[Excerpt provided]

After suffering a miscarriage in 2020, Chrissy Teigen let it be known that her late son is never too far from her side. While speaking to Scary Mommy about her motherhood experience, she revealed that she brings his ashes along when she and her husband, John Legend, take trips with the family. The action, she explained, helps her children, Luna and Miles, as they process the loss of their younger brother.

“[When] we go on a vacation or something, they always say, ‘Don’t forget baby Jack.’ And then I have to pack him up,” Teigen said of her children’s desire to travel with their late sibling.

“And then when we get to where we’re going, they’re like, ‘Oh my gosh, he must be thirsty.’ This might sound crazy to people, but they’ll put a little glass of water next to his little box of ashes. And they really love being a part of it.”

Teigen shared her pregnancy loss with fans after miscarrying at 20 weeks last September. The model reportedly had a complicated pregnancy, which included a partial placenta abruption diagnosis. Though she broke the news to her children, she said that they understood better after the family received the ashes.

“I think, that they started to be able to say, ‘OK, this happened. Here he is now. He didn’t make it,’” Teigen explained. “It was something for them to be able to put a story to, where we could say, ‘OK Jack is in here and he is going to stay with us. And maybe one day we might release him.’”

She also managed to find a positive spin to the loss, noting that the miscarriage made her pay close attention to her health and how “precious life is.”

“With Jack, I needed to learn that life is so precious. The way I was treating my body was not great with the alcohol. And then even before I had gotten pregnant, I just wasn’t living a healthy life,” said Legend’s wife. “I was the kind of person that made fun of working out… I feel like if I got to have the chance to have him, I wouldn’t have learned how precious life is and how precious my body is. And now I look at my body as something I can’t yell at and can’t be upset with. It’s gotten through so much… what it has persevered through has been incredible. Our bodies are just hell-bent on getting us to survive every day.”

[/Excerpt provided]
[Provided records]

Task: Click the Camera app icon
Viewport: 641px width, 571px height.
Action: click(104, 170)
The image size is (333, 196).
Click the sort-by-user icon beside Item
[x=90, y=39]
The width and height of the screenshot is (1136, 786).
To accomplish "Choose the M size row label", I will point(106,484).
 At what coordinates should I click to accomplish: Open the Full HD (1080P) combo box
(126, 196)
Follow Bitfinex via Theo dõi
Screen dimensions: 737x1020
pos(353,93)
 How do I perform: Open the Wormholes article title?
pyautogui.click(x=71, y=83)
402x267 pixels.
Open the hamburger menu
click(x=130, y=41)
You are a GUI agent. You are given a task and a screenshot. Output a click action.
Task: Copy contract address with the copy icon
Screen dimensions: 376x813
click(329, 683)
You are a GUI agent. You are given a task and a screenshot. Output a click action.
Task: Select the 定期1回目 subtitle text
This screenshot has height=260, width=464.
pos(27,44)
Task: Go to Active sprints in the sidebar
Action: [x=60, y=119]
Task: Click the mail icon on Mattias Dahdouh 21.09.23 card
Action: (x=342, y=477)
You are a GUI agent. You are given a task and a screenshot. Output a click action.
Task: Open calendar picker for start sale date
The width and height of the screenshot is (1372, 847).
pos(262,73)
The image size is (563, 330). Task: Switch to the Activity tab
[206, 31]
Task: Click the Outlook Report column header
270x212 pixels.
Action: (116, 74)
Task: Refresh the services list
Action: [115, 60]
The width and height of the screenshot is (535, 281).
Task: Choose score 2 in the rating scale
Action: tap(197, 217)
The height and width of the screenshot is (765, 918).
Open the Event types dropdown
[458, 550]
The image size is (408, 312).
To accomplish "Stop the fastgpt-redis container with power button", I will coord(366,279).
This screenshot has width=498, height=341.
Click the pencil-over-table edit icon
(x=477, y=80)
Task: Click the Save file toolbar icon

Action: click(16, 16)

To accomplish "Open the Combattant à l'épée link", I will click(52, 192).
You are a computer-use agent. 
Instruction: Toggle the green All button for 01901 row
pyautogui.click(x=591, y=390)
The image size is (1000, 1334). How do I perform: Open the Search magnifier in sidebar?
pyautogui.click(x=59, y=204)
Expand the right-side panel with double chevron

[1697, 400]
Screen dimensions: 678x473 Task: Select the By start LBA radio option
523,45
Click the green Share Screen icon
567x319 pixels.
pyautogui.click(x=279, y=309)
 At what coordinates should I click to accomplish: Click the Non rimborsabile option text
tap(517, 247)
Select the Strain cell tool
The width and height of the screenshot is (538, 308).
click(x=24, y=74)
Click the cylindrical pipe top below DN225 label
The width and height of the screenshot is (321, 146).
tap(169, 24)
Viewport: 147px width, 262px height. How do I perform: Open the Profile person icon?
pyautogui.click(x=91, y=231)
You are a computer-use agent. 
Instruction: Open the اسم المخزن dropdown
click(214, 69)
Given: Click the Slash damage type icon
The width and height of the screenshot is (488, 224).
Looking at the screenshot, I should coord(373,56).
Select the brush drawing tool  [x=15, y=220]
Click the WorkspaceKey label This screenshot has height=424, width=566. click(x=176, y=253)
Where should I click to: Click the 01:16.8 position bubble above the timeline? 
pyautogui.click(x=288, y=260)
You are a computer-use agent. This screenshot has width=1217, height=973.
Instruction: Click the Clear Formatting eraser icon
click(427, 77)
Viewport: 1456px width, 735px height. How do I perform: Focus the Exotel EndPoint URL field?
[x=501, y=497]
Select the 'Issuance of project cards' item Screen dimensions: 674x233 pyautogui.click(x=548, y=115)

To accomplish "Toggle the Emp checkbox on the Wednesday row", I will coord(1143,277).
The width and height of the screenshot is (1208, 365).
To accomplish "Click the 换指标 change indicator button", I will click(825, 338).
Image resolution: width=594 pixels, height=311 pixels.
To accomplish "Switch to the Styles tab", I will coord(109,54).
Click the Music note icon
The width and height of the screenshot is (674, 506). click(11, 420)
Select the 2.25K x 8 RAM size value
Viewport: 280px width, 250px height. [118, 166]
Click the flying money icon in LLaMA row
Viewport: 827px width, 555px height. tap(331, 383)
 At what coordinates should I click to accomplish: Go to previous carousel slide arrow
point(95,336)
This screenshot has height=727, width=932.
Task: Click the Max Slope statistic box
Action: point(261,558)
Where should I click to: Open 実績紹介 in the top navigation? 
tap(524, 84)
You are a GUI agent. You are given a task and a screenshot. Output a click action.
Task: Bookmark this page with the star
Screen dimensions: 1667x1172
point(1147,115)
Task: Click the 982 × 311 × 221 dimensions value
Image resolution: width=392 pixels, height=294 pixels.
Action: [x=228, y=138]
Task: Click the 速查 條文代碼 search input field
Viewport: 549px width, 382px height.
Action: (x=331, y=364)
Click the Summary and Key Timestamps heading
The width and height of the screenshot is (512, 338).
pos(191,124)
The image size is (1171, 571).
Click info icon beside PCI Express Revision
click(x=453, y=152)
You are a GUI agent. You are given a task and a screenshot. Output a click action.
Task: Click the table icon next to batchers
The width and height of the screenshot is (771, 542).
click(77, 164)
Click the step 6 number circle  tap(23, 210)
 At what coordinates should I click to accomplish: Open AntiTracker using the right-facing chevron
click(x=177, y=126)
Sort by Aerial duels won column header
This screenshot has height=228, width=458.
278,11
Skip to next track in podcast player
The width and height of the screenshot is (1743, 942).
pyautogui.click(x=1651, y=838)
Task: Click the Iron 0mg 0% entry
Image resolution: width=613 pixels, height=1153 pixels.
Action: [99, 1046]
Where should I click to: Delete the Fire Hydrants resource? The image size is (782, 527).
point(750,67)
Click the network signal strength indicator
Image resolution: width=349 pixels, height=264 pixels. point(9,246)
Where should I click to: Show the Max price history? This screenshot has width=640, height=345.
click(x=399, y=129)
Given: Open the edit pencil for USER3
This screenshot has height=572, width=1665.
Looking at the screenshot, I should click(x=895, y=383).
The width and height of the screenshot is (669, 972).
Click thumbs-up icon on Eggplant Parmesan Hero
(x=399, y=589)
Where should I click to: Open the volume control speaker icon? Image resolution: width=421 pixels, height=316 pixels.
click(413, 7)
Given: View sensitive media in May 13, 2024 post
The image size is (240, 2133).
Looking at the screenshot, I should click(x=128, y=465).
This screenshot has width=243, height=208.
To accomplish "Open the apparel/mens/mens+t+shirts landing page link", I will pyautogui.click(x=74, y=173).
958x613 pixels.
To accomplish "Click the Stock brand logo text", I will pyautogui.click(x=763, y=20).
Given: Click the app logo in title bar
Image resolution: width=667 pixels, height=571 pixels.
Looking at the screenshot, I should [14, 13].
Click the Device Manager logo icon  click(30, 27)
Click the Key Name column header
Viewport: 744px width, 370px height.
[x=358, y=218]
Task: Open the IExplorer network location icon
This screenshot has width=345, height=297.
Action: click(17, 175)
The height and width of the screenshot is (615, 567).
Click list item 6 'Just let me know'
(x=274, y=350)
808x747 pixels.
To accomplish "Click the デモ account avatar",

[/Provided records]

Work task 1 ->
Answer these questions about the article on Chrissy Teigen's pregnancy loss.
(a) When the family arrives at a destination, what do the children put next to the box of ashes?
(b) At how many weeks did Teigen miscarry?
(c) What diagnosis was reportedly part of her complicated pregnancy?
Work task 2 ->
In the article on Chrissy Teigen's pregnancy loss, turn the paragraph that begins "After suffering a miscarriage in 2020" into a short bulleted list that keeps its main facts.

Answer space 1 ->
(a) A little glass of water.
(b) At 20 weeks.
(c) A partial placenta abruption.

Answer space 2 ->
- Chrissy Teigen suffered a miscarriage in 2020, and her late son is never far from her side.
- Speaking to Scary Mommy about motherhood, she said she brings his ashes when she, her husband John Legend and the family take trips.
- She said this helps their children, Luna and Miles, process the loss of their younger brother.